## Problem details
The answer must consist of every line in the data below that holds the word "computer".

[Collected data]
++++++

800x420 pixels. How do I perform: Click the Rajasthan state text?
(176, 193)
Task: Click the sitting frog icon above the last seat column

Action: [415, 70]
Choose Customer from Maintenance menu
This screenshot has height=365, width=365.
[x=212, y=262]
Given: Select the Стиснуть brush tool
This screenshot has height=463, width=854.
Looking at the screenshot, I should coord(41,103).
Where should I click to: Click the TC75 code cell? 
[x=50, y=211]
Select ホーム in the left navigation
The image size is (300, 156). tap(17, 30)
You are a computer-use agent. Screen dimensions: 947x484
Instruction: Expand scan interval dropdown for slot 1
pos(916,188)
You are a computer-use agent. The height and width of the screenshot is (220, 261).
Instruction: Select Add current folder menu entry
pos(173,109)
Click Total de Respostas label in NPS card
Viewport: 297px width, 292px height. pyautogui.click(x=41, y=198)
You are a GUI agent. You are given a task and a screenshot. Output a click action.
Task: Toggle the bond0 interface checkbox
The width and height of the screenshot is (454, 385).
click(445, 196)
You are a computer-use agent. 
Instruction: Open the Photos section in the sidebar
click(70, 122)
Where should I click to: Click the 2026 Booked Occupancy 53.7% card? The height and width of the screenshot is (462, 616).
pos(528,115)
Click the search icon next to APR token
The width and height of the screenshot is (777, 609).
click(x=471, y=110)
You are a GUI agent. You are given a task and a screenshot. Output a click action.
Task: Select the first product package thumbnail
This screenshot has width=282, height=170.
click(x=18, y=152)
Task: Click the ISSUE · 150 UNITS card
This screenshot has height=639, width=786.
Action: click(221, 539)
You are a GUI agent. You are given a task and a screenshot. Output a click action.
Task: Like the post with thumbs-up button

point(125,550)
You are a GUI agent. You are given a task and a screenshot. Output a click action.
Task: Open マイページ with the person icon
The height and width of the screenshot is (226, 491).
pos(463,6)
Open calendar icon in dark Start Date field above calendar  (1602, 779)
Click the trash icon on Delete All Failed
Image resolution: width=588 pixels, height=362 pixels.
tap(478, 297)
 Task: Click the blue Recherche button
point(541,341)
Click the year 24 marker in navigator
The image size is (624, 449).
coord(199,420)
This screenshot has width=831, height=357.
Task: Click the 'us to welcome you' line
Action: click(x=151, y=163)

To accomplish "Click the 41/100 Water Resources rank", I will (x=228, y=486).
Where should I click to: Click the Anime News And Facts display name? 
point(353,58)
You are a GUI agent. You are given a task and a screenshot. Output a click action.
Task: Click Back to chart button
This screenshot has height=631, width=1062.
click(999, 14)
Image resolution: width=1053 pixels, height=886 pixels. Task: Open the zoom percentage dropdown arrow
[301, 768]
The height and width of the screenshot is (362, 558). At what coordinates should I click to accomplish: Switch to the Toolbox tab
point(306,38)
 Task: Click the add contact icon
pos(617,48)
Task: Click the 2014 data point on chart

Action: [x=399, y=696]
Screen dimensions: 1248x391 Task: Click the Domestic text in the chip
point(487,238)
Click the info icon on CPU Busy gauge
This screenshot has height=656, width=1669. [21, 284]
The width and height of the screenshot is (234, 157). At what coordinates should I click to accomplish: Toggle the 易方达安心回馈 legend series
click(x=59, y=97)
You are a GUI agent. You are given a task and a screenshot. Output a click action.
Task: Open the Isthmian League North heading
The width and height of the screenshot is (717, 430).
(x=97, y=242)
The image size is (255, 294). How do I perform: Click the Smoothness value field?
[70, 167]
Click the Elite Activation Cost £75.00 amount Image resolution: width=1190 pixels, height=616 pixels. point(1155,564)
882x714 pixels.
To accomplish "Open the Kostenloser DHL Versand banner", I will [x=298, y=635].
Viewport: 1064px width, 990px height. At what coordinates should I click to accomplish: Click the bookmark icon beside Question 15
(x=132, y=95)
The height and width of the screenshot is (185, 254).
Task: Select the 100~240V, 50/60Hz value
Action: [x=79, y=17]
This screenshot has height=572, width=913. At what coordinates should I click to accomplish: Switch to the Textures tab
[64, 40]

++++++

## Written solution
You are a computer-use agent. Screen dimensions: 947x484
You are a computer-use agent. The height and width of the screenshot is (220, 261).
You are a computer-use agent. 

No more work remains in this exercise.